Hungarian politician

Dr. Zoltán Illés (born 17 January 1961) is a Hungarian chemical engineer and politician, member of the National Assembly of Hungary (MP) for Terézváros, 6th District of Budapest (Budapest Constituency VIII) from 2010 to 2014. He also represented Terézváros between 1998 and 2002. He secured a seat from Fidesz National List in the 2002 Hungarian parliamentary election.

He served as Chairman of the Committee on the Environment from 25 June 1998 to 14 May 2002. Illés was appointed Secretary of State for Environmental Protection and Water in the Ministry of Rural Development on 2 June 2010. He is also a meritorious student and received prestigious Fulbright - Humphrey Scholarship.

In September 2013, Illés responded to a formal question from Bernadett Szél (LMP) about the Roșia Montană Project in Romania, where amongst other things he said "just because you’re pretty doesn’t also mean you’re smart," and lectured her for daring to utter the Prime Minister Viktor Orbán's name. Later, Illés has apologized for these remarks. House Speaker László Kövér has defended Illés' controversial comments in parliament, referring to his fellow Fidesz politician’s words as "offensive, but not flagrantly offensive."
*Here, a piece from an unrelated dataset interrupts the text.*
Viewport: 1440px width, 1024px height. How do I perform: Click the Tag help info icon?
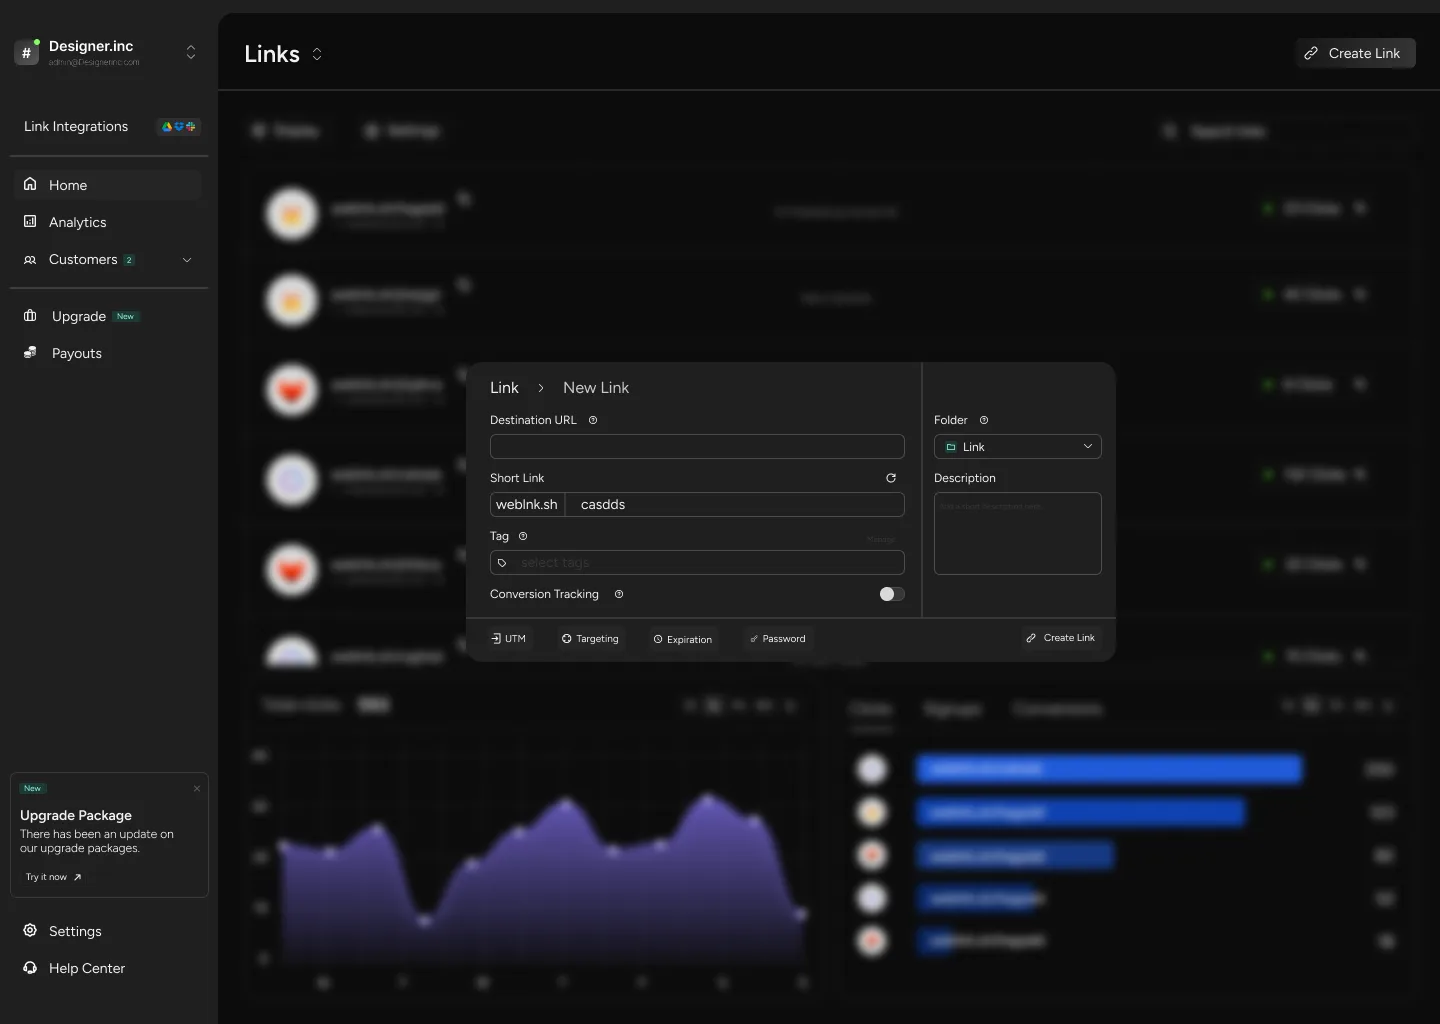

As environmentalist, he strongly criticized the planned upgrade of the Paks Nuclear Power Plant, signed between the Hungarian and Russian governments in January 2014. As a result, he was unable to run as parliamentary candidate for the 2014 parliamentary election. Since then, Illés accused Orbán's government in several cases with corruption and development of oligarchic system.

==Personal life==
He is married. His wife is Dr Adrienne Illésné Gerlényi. They have a son, Szabolcs.